Researchers have introduced AgenticSTS, a bounded-memory testbed designed specifically for evaluating long-horizon LLM agents. The core insight is that memory in these systems functions as a contract—a formal agreement about what information each future decision step can access. The simplest approach, appending all past observations and tool calls to every prompt, becomes computationally prohibitive as context windows grow. AgenticSTS provides a controlled environment to test how different memory management strategies affect agent performance over extended task sequences, without the unbounded context costs that plague naive implementations.

Why It Matters

This work addresses a fundamental scaling problem in LLM agent design. Current agents rely on increasingly large context windows, but this approach has three critical weaknesses:

  • Computational cost grows linearly (or worse) with each new observation, making long-horizon tasks expensive.
  • Attention dilution occurs when models must sift through thousands of tokens of history to find relevant information.
  • Recency bias means older but crucial context can be overshadowed by more recent, less important observations.
AgenticSTS formalizes memory as a bounded resource, forcing agents to make deliberate decisions about what to retain and what to discard. This mirrors how human cognition works—we don't remember every detail, but we maintain compressed, relevant summaries. The testbed allows researchers to systematically compare strategies like sliding windows, summarization-based compression, and learned forgetting mechanisms.

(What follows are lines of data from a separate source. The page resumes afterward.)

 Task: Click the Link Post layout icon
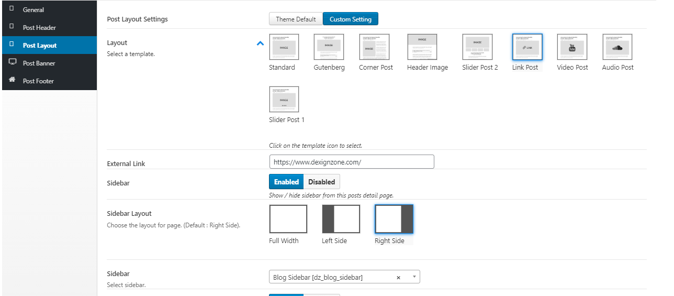coord(527,47)
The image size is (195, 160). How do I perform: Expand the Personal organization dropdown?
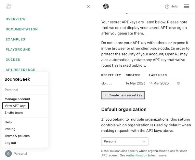[x=125, y=141]
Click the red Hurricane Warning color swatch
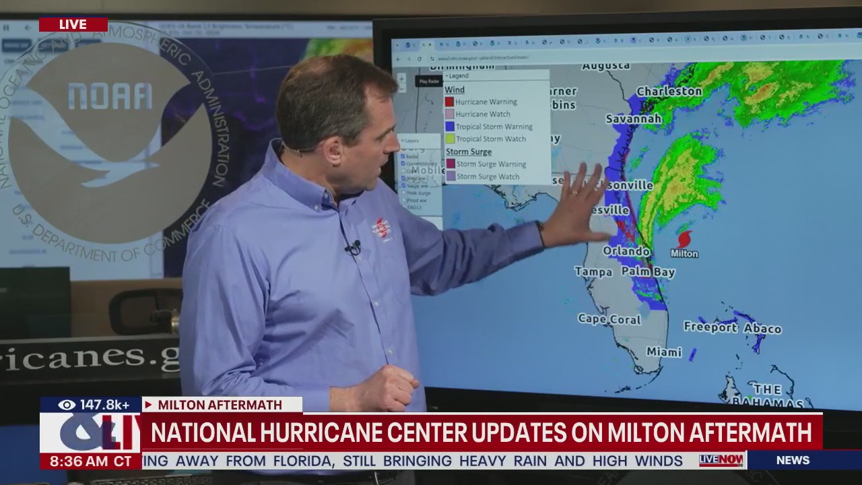This screenshot has height=485, width=862. point(449,100)
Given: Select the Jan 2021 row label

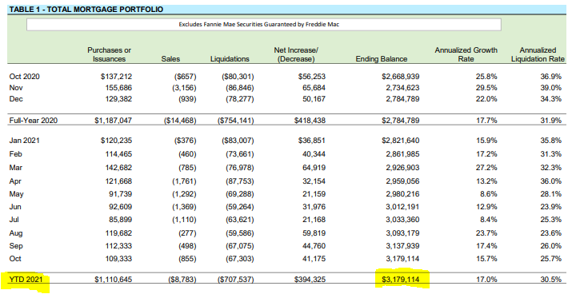Looking at the screenshot, I should click(x=25, y=141).
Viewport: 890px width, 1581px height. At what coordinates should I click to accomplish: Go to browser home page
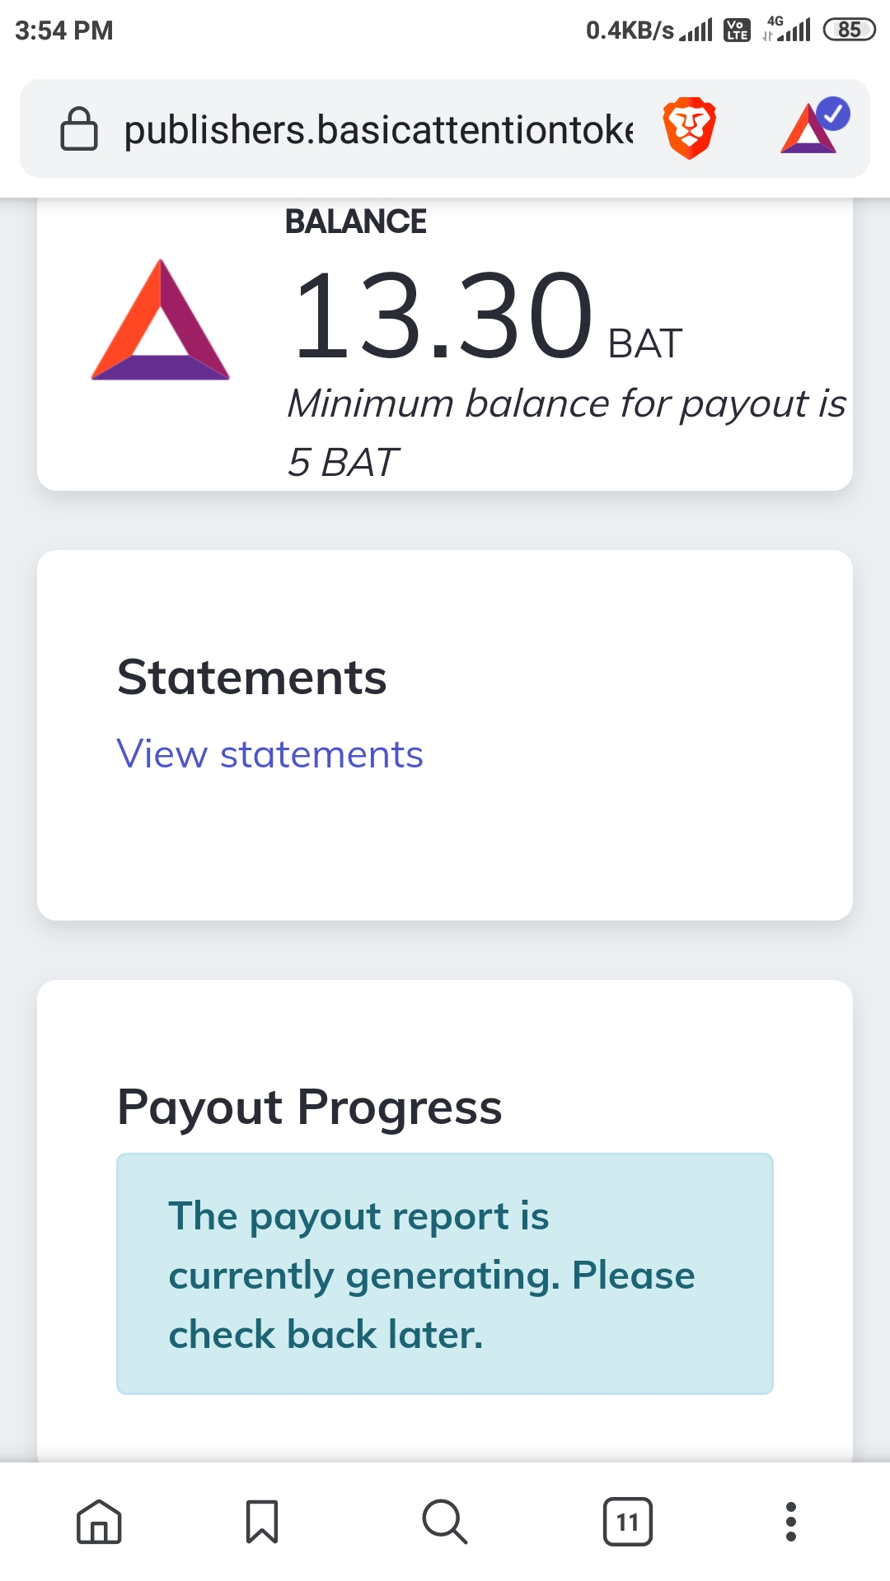(x=99, y=1520)
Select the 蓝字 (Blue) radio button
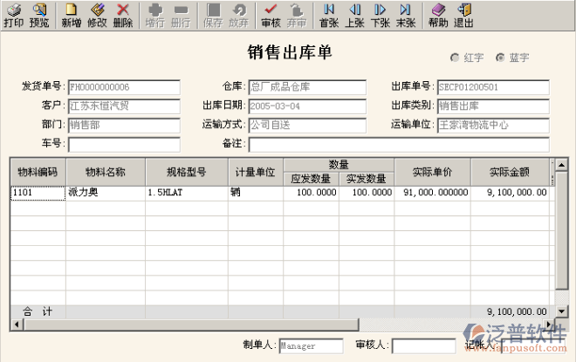The image size is (576, 362). coord(500,58)
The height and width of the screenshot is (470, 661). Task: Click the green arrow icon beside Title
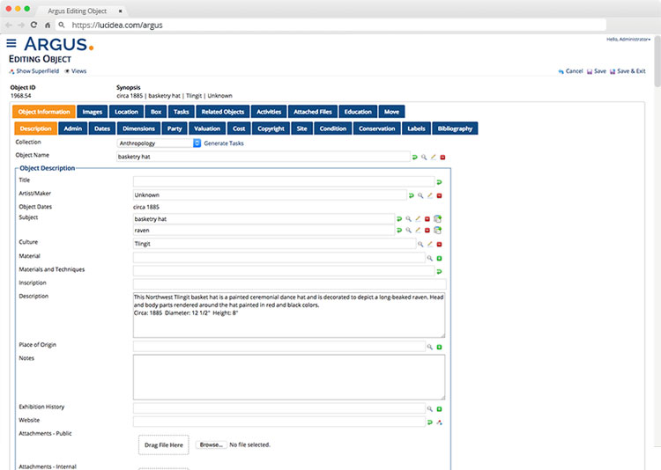[x=439, y=181]
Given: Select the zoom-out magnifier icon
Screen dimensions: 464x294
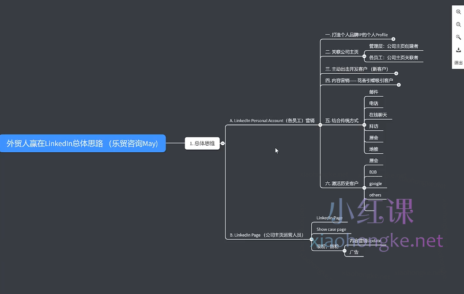Looking at the screenshot, I should click(458, 24).
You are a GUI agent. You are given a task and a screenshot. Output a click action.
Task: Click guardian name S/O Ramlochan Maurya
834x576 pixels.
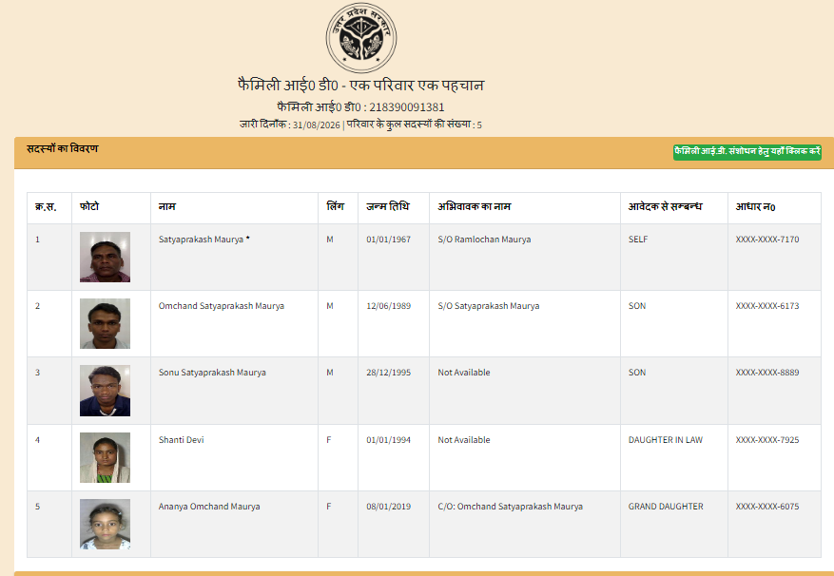point(484,240)
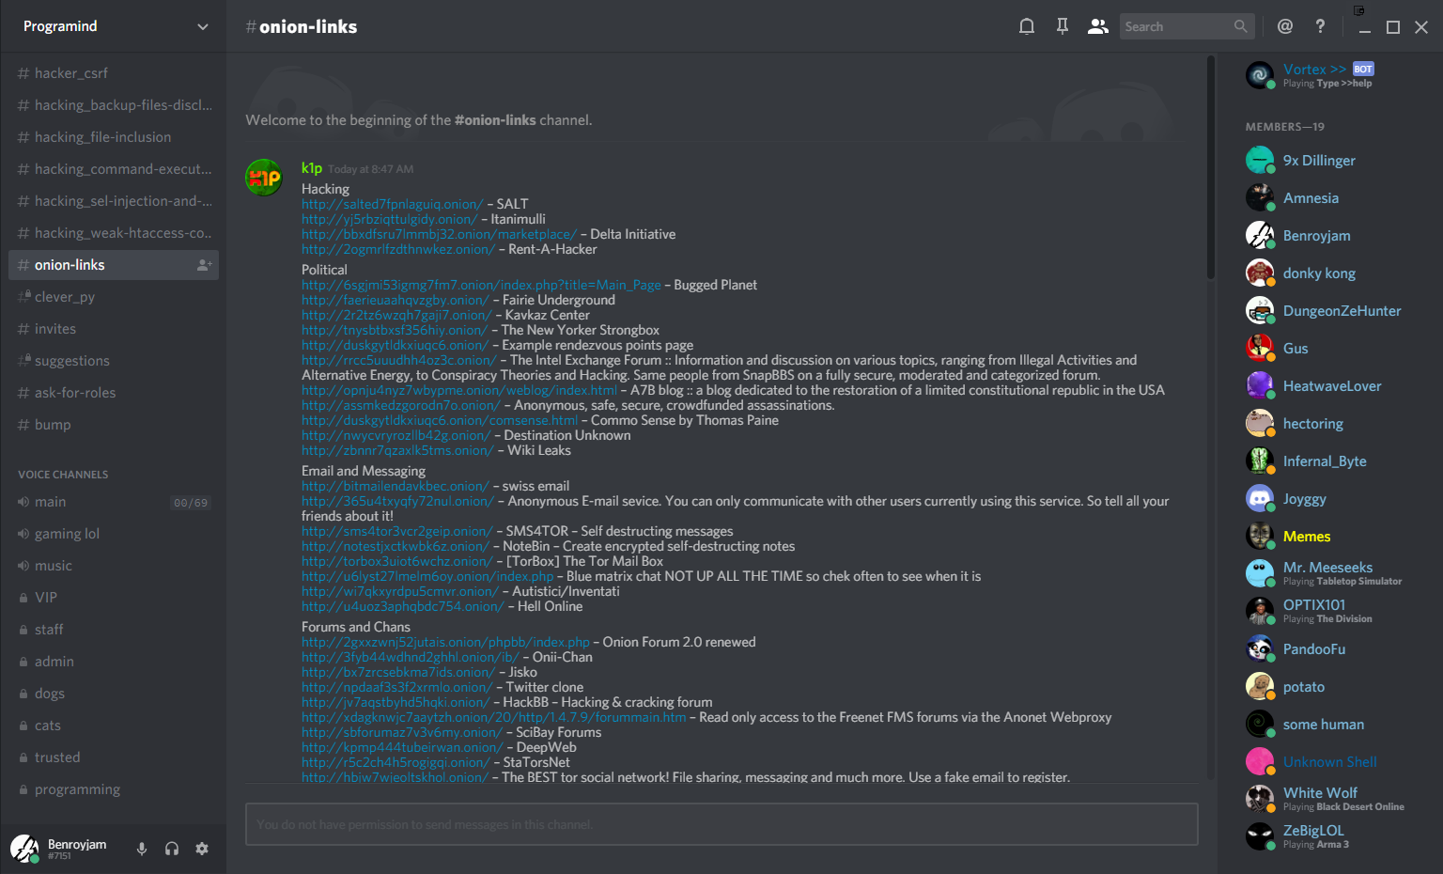
Task: Click the create invite icon on onion-links
Action: 204,265
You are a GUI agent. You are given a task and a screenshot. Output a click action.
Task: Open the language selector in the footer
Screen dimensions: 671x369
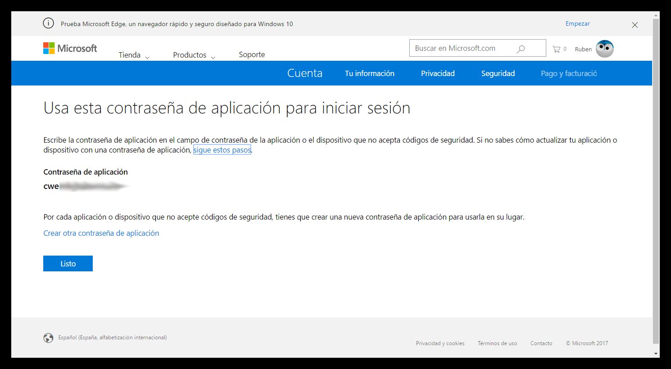pyautogui.click(x=112, y=337)
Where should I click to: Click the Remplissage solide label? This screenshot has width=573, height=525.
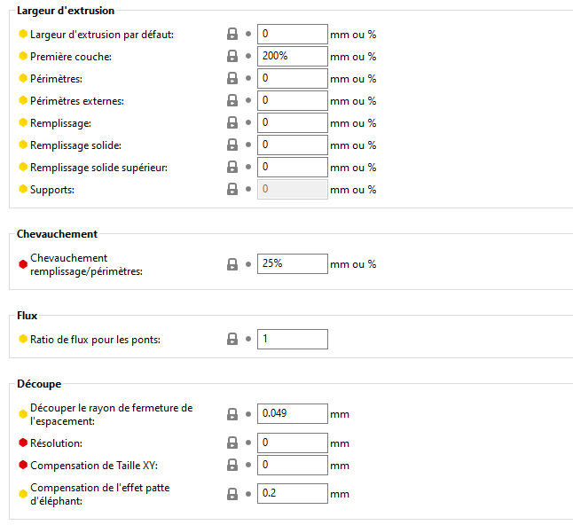click(x=75, y=145)
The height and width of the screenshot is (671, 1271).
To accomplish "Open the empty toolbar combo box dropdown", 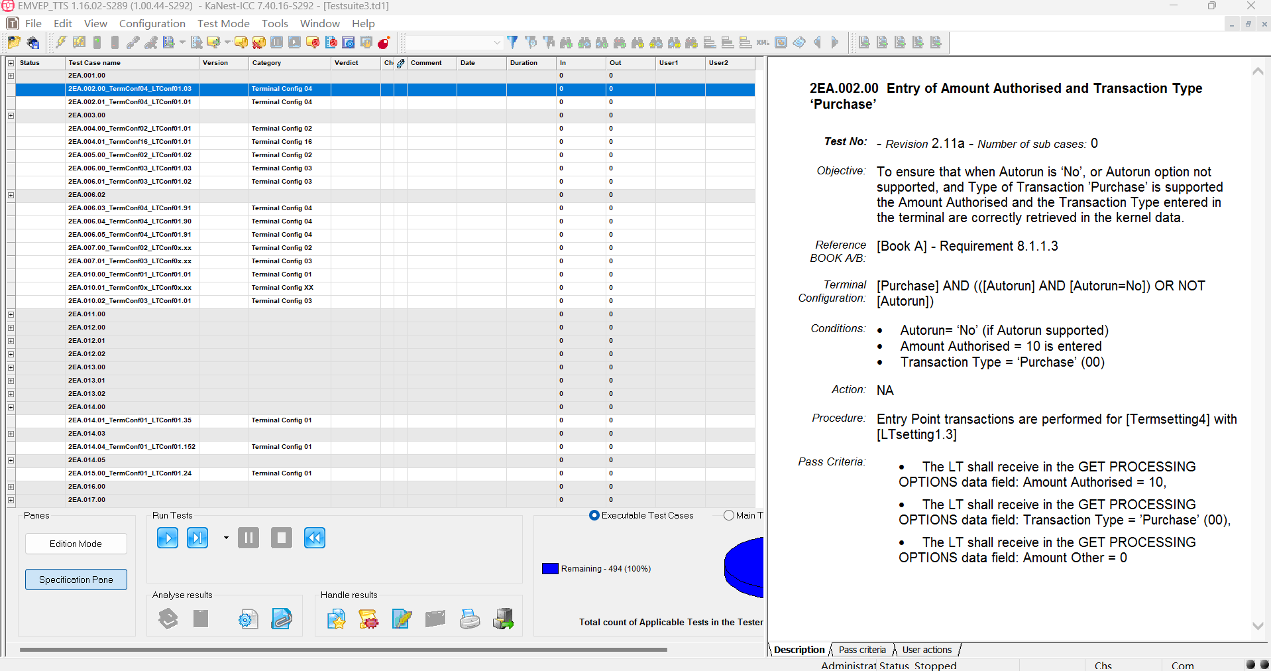I will pos(497,42).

Implications for AI Practitioners

For teams building production agents, this research has immediate practical relevance. The "dump everything into context" approach is not sustainable for agents that must operate over days or weeks. Practitioners should consider:

  • Memory budgeting: Treat context window usage as a finite resource that must be allocated consciously, much like compute or API costs.
  • Structured forgetting: Implement explicit policies for discarding or compressing old observations, rather than relying on the model to implicitly ignore irrelevant history.
  • Evaluation methodology: Use testbeds like AgenticSTS to benchmark memory strategies before deploying agents in real-world long-horizon tasks.
The bounded-memory paradigm also raises design questions for agent architectures. Should memory be managed by the LLM itself (via tool calls to a memory store) or by a separate orchestration layer? AgenticSTS provides a framework to answer these questions empirically.

Key Takeaways

  • AgenticSTS formalizes memory as a bounded contract, enabling systematic testing of long-horizon agent memory strategies without unbounded context costs.
  • The naive approach of appending all history to every prompt is computationally unsustainable and degrades performance through attention dilution and recency bias.
  • Practitioners should adopt memory budgeting and structured forgetting policies when building agents for extended tasks.
  • The testbed provides a standardized way to evaluate trade-offs between memory retention, computational cost, and task completion accuracy.